A brief history of swimming

Swimming has been around for a long time. From prehistoric times people learned to imitate the movements of animals to hunt, gather and even swim. Some documents show that swimming dates back to the Stone Age through paintings 7,000 years ago. Literary documents date from about 2000 BC.

Humans have known how to swim thousands of years ago, but it was not until the 1800s that swimming developed into competitive sports. Today, swimming is the third most followed sport at the Olympic Games.

From around 1800, swimming competitions were held in Europe, mostly swimming frogs. Swimming became a sport during the first modern Olympic Games in Athens in 1896, in 1902 Richard Cavill introduced the style of swimming slopes to the Western world. In 1908, Fédération Internationale de Natation (FINA) was established. Butterfly swimming was developed in the 1930s and was initially considered a variation of frog swimming, until it was adopted as a separate swimming style in 1952.

Conquer the English Channel

In 1875, Matthew Webb aroused the public passion for swimming when he became the first person to swim across the English Channel. At that time, it took him 21 hours to finish blocking the road with only one type of frog swimming. 31 years later, another character also succeeded in swimming through this strait.

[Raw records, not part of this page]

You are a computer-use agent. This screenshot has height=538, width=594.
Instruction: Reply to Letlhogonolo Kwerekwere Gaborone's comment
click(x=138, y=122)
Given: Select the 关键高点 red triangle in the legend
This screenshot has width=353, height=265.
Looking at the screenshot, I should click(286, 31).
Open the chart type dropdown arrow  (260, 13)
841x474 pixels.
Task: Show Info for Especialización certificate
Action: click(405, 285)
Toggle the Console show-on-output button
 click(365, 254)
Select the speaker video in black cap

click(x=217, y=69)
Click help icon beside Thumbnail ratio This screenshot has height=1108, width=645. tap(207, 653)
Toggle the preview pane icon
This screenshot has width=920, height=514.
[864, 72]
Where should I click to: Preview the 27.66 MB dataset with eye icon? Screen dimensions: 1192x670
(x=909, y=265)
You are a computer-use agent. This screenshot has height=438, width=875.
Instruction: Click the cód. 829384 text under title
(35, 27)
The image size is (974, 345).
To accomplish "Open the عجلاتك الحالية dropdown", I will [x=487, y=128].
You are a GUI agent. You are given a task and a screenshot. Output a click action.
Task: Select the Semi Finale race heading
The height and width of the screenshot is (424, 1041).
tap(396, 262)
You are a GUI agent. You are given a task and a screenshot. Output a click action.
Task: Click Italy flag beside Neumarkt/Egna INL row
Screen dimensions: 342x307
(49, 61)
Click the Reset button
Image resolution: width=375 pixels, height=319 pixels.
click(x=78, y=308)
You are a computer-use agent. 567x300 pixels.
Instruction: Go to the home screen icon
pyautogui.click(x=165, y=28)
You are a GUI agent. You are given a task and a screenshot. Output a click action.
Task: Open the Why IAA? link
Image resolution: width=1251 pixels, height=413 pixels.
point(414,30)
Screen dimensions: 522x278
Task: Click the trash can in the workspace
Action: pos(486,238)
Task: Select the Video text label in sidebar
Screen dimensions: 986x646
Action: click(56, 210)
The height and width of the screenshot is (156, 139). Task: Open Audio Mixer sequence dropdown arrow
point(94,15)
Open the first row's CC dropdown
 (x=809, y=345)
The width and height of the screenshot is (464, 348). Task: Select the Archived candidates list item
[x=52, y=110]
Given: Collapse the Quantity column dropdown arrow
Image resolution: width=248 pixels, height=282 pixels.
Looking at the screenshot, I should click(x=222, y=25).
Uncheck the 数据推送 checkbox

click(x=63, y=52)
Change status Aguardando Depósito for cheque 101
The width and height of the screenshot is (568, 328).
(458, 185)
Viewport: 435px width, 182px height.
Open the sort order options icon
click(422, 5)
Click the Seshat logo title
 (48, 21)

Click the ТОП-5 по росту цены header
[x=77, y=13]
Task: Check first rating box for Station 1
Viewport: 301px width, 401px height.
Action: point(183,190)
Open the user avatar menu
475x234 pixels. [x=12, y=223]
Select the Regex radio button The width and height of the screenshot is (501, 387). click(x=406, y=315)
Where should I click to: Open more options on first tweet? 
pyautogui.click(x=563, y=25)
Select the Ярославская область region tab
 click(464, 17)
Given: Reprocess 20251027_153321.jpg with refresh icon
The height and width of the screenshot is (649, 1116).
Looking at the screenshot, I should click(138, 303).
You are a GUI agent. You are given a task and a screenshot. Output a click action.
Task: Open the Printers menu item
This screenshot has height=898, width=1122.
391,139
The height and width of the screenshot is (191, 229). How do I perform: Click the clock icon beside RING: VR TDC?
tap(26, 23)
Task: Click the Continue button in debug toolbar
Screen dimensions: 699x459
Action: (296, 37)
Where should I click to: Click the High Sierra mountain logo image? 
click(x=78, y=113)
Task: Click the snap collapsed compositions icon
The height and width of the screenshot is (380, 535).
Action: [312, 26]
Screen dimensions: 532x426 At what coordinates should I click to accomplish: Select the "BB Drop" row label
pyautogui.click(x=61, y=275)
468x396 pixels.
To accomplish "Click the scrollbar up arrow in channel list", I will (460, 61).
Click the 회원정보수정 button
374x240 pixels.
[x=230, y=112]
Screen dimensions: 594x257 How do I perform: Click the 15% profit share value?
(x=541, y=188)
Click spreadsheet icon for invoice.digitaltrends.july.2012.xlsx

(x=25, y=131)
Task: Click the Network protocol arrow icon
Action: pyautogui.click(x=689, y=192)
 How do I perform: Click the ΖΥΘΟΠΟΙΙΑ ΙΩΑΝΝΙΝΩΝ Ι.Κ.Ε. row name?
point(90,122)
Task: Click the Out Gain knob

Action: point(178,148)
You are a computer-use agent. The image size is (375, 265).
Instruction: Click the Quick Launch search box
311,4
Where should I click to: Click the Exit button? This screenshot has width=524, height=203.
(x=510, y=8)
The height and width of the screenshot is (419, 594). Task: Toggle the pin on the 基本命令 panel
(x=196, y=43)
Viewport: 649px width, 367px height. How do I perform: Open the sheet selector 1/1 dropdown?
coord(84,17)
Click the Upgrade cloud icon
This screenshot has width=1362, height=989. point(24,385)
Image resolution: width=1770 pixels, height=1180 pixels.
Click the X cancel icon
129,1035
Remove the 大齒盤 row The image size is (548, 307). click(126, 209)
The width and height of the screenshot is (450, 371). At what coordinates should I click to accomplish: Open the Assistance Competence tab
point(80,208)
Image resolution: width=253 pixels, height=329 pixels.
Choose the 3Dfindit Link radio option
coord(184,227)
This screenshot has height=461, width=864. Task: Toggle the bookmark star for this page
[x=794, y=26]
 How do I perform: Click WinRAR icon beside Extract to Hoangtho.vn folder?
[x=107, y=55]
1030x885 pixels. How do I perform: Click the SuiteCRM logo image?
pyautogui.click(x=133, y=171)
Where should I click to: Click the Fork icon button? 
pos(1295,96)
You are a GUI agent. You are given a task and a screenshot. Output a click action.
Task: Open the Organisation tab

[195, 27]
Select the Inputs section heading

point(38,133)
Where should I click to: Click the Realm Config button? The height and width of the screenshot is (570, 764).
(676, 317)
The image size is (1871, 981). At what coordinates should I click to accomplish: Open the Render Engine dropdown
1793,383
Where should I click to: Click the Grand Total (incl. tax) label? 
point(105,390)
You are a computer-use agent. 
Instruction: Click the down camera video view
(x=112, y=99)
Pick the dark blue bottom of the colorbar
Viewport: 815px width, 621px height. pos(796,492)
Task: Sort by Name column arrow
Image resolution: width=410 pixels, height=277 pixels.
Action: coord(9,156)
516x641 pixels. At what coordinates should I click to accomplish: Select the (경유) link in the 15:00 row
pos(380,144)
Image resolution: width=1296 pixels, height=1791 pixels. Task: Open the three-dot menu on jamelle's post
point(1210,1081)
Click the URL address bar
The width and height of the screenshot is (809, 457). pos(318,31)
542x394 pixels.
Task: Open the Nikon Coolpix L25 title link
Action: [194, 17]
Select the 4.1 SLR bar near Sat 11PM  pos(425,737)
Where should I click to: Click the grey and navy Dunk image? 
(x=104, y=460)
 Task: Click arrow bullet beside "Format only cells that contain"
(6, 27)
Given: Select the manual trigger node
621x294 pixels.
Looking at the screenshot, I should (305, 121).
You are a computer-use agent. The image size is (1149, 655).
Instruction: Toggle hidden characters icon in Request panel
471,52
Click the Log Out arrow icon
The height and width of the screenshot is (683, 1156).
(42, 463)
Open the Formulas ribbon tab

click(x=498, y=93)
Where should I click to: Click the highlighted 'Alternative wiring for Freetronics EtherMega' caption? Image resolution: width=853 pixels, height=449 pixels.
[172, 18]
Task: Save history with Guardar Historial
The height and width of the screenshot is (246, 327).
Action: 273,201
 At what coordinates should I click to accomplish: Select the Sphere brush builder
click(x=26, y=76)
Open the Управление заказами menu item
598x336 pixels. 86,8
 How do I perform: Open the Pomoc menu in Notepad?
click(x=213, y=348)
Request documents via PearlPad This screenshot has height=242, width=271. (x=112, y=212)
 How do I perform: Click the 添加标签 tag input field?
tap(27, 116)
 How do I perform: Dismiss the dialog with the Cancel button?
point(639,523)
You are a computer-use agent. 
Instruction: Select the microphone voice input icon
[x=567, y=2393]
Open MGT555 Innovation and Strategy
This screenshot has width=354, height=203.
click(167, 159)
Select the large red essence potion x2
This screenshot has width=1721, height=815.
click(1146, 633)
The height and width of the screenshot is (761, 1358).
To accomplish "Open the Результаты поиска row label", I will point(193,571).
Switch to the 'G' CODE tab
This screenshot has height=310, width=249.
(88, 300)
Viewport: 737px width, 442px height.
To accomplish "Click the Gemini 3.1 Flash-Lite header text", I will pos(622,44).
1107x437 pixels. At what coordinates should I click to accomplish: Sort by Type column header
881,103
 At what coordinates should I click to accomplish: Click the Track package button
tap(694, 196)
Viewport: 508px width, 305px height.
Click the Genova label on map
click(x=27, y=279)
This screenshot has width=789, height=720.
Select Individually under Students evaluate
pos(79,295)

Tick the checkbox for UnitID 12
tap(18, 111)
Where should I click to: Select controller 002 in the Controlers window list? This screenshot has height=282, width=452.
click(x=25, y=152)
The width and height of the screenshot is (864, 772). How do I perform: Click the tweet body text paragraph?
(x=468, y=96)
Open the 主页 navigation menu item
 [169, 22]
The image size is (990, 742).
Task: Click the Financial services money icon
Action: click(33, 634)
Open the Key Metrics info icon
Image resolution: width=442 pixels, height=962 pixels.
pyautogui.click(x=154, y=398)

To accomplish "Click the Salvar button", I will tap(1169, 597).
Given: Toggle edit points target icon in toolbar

Swimming debuted at the Olympics

At the first modern Olympics in 1896, male athletes competed in four events and all competed in the open waters of the Mediterranean Sea. 4 years later, at the 1900 Summer Olympics in Paris, all swimming events competed on the Seine.

The formation and development of free swimming

In the early years, frog swimming was the only type of swimming that was used in competitions. In 1902, Australian swimmer Richard Cavill was the first to do this type of swimming with his legs up and down alternating with his hands over his head. This type of swim is called the Australian style of crawl and is the foundation for the later free style.